§ **Document text**
######
Stacked in a dark corner of my garden, supporting the Buddha, are three flat stones. One of them is a gravestone. My father and I took it from a country church graveyard, about a mile away from the little white frame house he’d been born in some seventy-five years ago. He and my aunt called the place Leatherwood. It’s not on a map and I’ve never seen a sign for it. It’s where the Minter’s come from.
My father had lived most of his life in Martinsville. The tragic death of his father made him an orphan. He left the country and lived with his uncle in the small mill town. He had been six years old. My father wasn’t a “talker” and never spoke of his childhood.
One late fall afternoon, we were having a drink together. After a wonderful silence, he said, “I want to show you where our people are buried.” The quest to reconnect and forgive began.
######
§ **Dataset records**
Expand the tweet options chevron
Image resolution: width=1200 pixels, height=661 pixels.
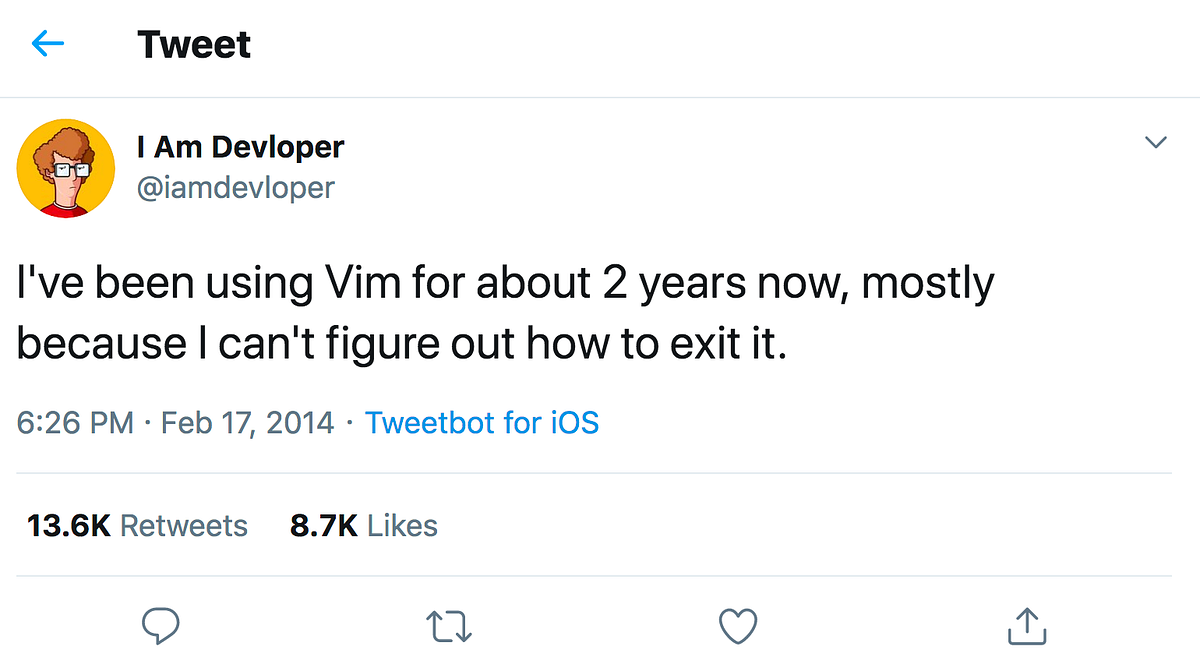tap(1155, 143)
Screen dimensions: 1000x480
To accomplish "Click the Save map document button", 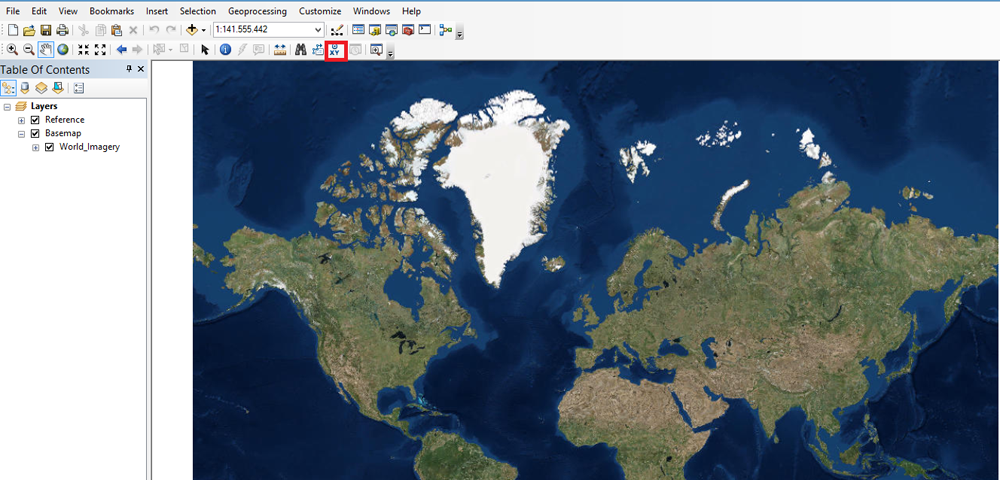I will tap(45, 30).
######
§ **Written task 1**
Please return the passage from the memoir about the gravestone from "Stacked in a" to "of his childhood.".
§ **Written task 2**
According to the memoir about the gravestone, how old was the father when he left the country to live with his uncle?
§ **Written task 3**
Extend the memoir about the gravestone, picking up after its final sentence.

§ **Task output 1**
Stacked in a dark corner of my garden, supporting the Buddha, are three flat stones. One of them is a gravestone. My father and I took it from a country church graveyard, about a mile away from the little white frame house he’d been born in some seventy-five years ago. He and my aunt called the place Leatherwood. It’s not on a map and I’ve never seen a sign for it. It’s where the Minter’s come from.
My father had lived most of his life in Martinsville. The tragic death of his father made him an orphan. He left the country and lived with his uncle in the small mill town. He had been six years old. My father wasn’t a “talker” and never spoke of his childhood.

§ **Task output 2**
He was six years old.

§ **Task output 3**
The next day we stood in front of his father’s grave. The sixteen by twenty-four inch marble gravestone was weathered and parts of it where blueish-green from lichen. We couldn’t read the epitaph.
When I moved the black crayon back and forth across the surface of the paper, the worn edges of carved letters introduced themselves to us. Putting the crayon in my pocket, we read the inscription.
Show him, O Lord, Thy mercy.
For a few minutes, neither spoke. Being a talker, I had to say something. “What a crappy thing to put on someone’s headstone. That’s horrible.”
My father remained silent. He continued to stare at the epitaph. He turned and began walking back to my car, the frozen grass and brown leaves crunching under his feet. All I could hear on the drive back to his house was the car’s engine and the tires on the road. Then he said, “His brothers were self- righteous. Judgmental too it seems. That marker is a shame. No one deserves that.”
Midway through Once Upon a Time in the West, a thought came to me. That inscription had stayed in my brain, the arrogance, the attitude. “Let’s get rid of it and put up a new one.”
“Can we do that?”
“No one’s taking care of that graveyard. Who’s going by? Is there anyone left from his family?”
“Hell yeah, let’s do it. I’ll write a new epitaph.”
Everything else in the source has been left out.